Obtain Taylor Series at x0 = 0?

[PeteSampras]

Homework Statement

Is it possible obtain a Taylor serie at x₀=0?

Homework Equations

$$f(x)= (\frac{x^4}{x^5+1})^{1/2}$$[/B]

The Attempt at a Solution

I think that it is not possible , since f' is not differenciable at x=0, since f' have the factor

$$(\frac{x^4}{x^5+1})^{-1/2}$$

but, for example wolfram yield a solution f approx x²

http://www.wolframalpha.com/widget/...0&podSelect=&showAssumptions=1&showWarnings=1

 

[jedishrfu]

Isn't it when $x_0 = 1$ that is the problem where it's not differentiable?

 

[Mark44]

Homework Statement

Is it possible obtain a Taylor serie at x₀=0?

Homework Equations

$$f(x)= (\frac{x^4}{x^5+1})^{1/2}$$[/B]

The Attempt at a Solution

I think that it is not possible , since f' is not differenciable at x=0, since f' have the factor

f is continuous at 0, f' is continuous at 0, f'' is continuous at 0...
The function you're working with definitely has a Maclaurin series (i.e., a Taylor series in powers of x).

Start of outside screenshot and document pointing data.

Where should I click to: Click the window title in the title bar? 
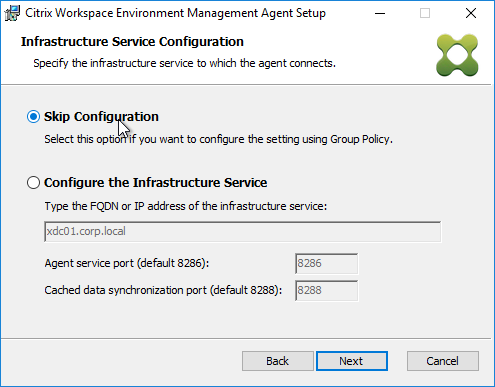click(x=175, y=13)
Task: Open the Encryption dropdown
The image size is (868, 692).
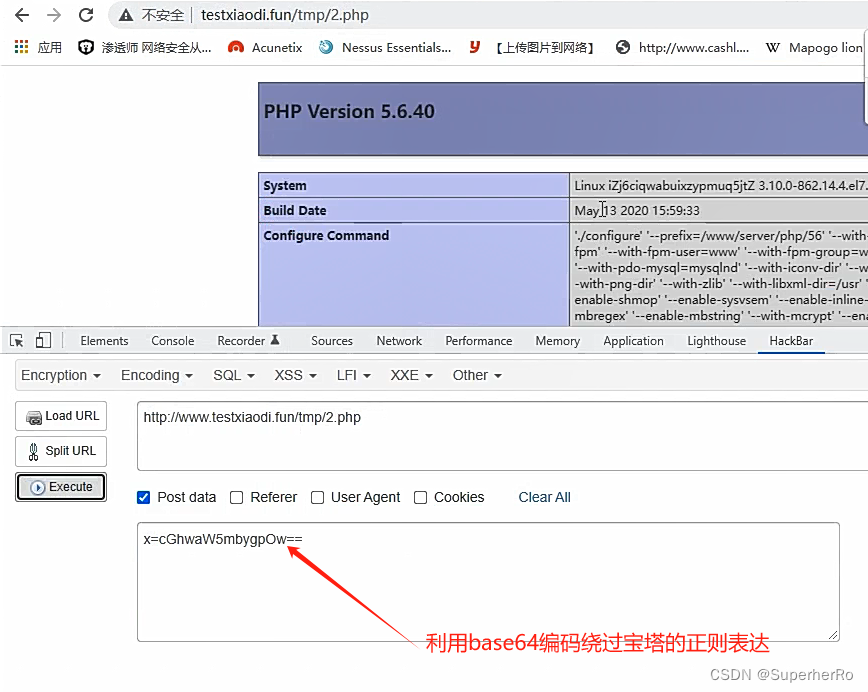Action: point(61,375)
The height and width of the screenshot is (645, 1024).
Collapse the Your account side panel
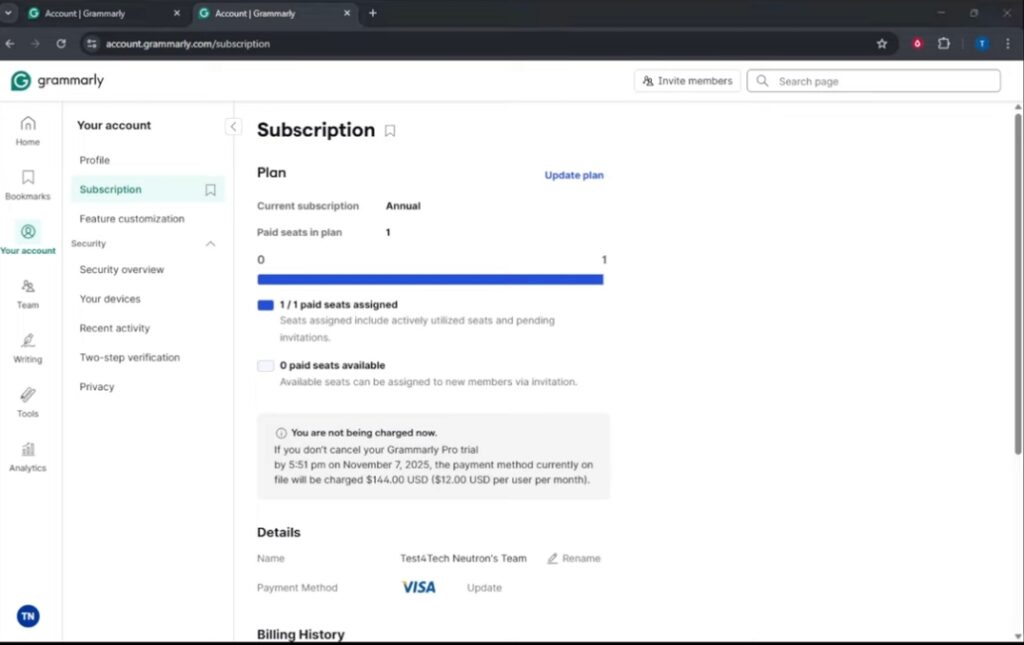tap(233, 126)
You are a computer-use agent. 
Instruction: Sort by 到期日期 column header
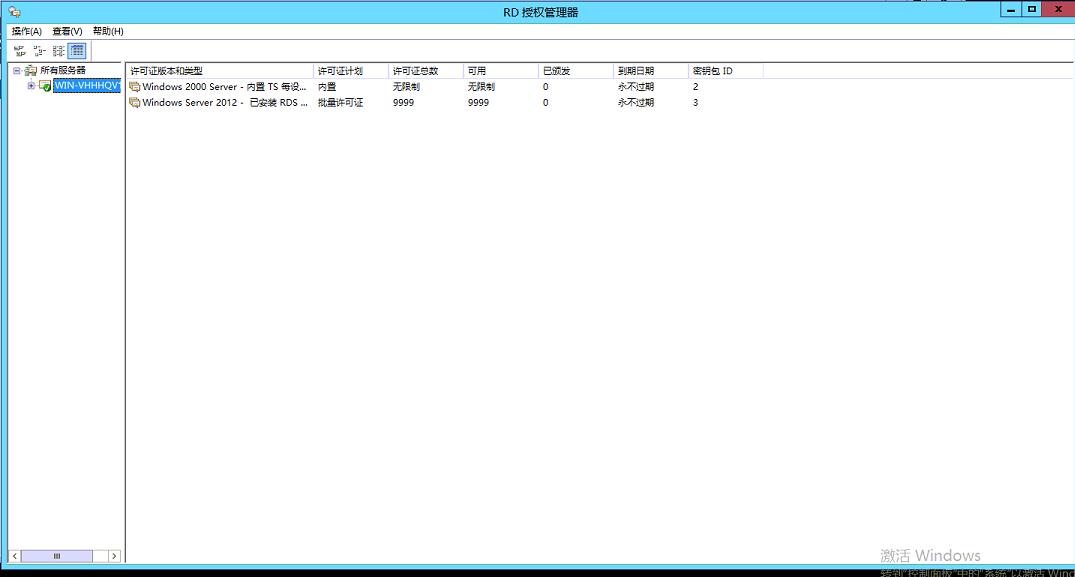[x=649, y=71]
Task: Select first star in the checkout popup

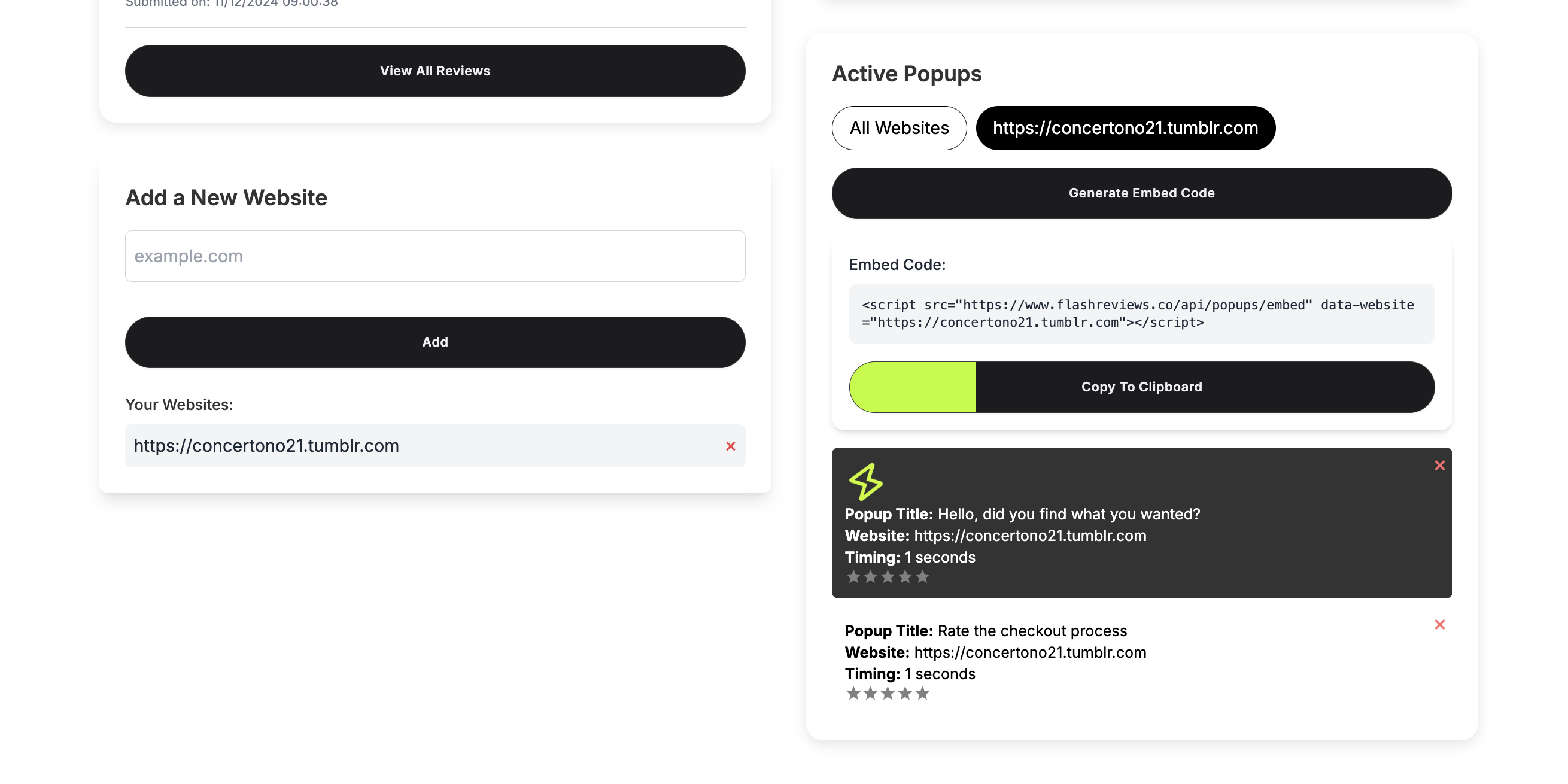Action: tap(853, 693)
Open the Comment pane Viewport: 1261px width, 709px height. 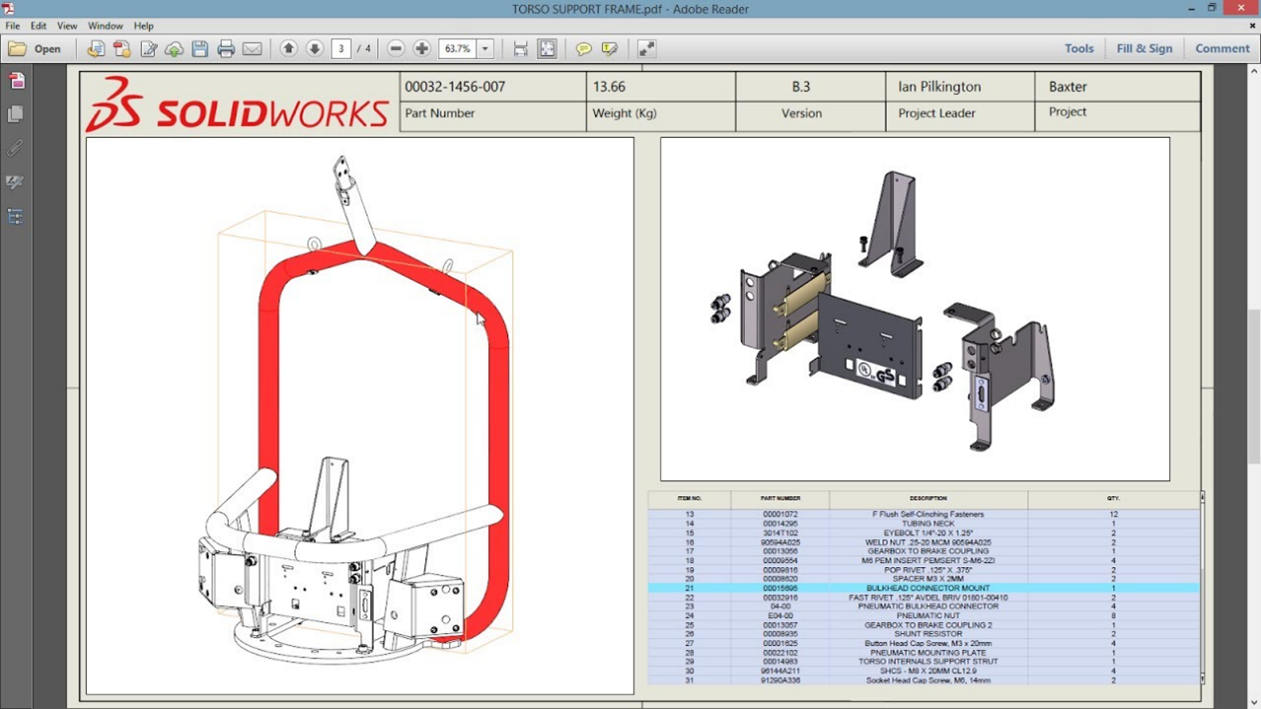pyautogui.click(x=1222, y=49)
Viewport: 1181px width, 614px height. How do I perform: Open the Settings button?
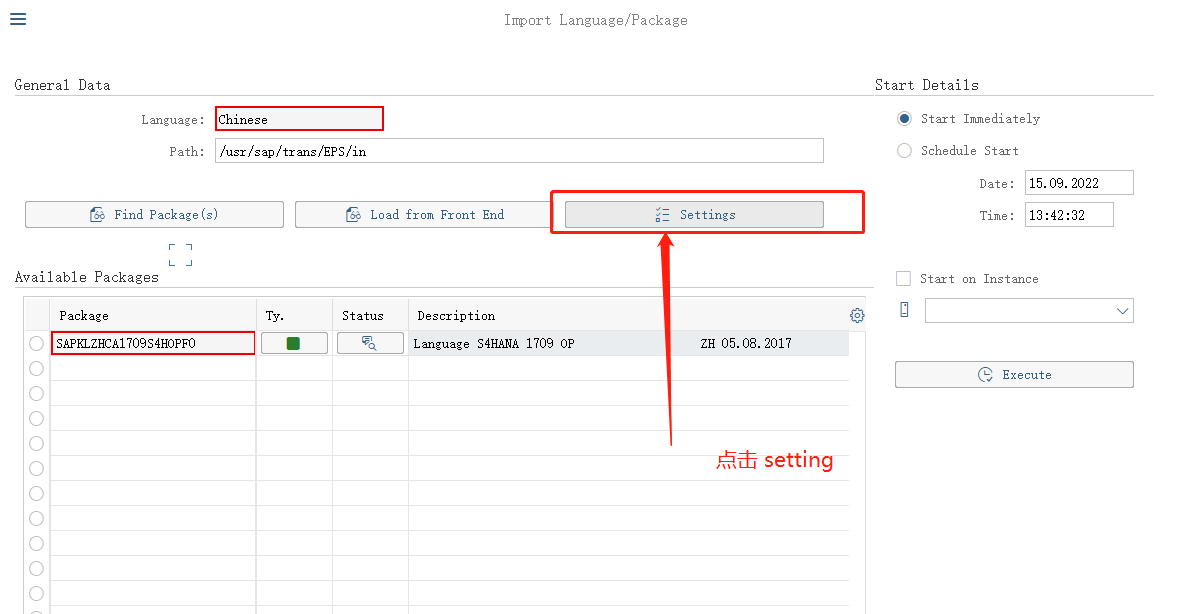694,215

$$(\frac{x^4}{x^5+1})^{-1/2}$$

but, for example wolfram yield a solution f approx x²

http://www.wolframalpha.com/widget/widgetPopup.jsp?p=v&id=f9476968629e1163bd4a3ba839d60925&title=Taylor Series&theme=blue&i0=sqrt(x^4/(x^5+1))&i1=x&i2=0&i3=10&podSelect=&showAssumptions=1&showWarnings=1

 

[John Park]

I think that it is not possible , since f' is not differenciable at x=0, since f' have the factor

(x⁴/x⁵+1)−1/2

If you complete the calculation of f' by the chain rule, I think you'l find that factor isn't a problem.